**Work instructions:**
Your task is to transcribe the material that follows, line by line and exactly.
--
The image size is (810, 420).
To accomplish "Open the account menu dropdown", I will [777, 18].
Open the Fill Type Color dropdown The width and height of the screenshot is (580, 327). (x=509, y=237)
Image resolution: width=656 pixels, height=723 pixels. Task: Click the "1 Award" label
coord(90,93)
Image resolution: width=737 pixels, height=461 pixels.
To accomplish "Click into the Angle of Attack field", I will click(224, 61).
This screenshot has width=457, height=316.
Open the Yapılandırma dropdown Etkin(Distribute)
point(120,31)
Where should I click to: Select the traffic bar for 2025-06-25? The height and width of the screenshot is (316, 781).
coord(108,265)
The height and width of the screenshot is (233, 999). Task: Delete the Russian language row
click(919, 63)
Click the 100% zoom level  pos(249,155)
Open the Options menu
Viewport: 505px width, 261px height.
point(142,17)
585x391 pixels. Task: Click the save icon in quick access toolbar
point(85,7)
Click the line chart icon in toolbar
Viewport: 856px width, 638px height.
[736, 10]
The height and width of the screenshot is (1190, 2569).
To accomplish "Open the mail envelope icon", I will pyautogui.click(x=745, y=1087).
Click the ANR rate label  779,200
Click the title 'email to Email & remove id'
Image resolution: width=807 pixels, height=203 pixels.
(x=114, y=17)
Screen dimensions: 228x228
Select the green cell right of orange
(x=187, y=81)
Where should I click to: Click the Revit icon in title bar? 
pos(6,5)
--
**Written answer:**
The image size is (810, 420).
To accomplish "Open the account menu dropdown", I will [777, 18].
Open the Fill Type Color dropdown The width and height of the screenshot is (580, 327). (x=509, y=237)
Image resolution: width=656 pixels, height=723 pixels. Task: Click the "1 Award" label
coord(90,93)
Image resolution: width=737 pixels, height=461 pixels.
To accomplish "Click into the Angle of Attack field", I will click(224, 61).
This screenshot has width=457, height=316.
Open the Yapılandırma dropdown Etkin(Distribute)
point(120,31)
Where should I click to: Select the traffic bar for 2025-06-25? The height and width of the screenshot is (316, 781).
coord(108,265)
The height and width of the screenshot is (233, 999). Task: Delete the Russian language row
click(919, 63)
Click the 100% zoom level  pos(249,155)
Open the Options menu
Viewport: 505px width, 261px height.
point(142,17)
585x391 pixels. Task: Click the save icon in quick access toolbar
point(85,7)
Click the line chart icon in toolbar
Viewport: 856px width, 638px height.
[736, 10]
The height and width of the screenshot is (1190, 2569).
To accomplish "Open the mail envelope icon", I will pyautogui.click(x=745, y=1087).
Click the ANR rate label  779,200
Click the title 'email to Email & remove id'
Image resolution: width=807 pixels, height=203 pixels.
(x=114, y=17)
Screen dimensions: 228x228
Select the green cell right of orange
(x=187, y=81)
Where should I click to: Click the Revit icon in title bar? 
pos(6,5)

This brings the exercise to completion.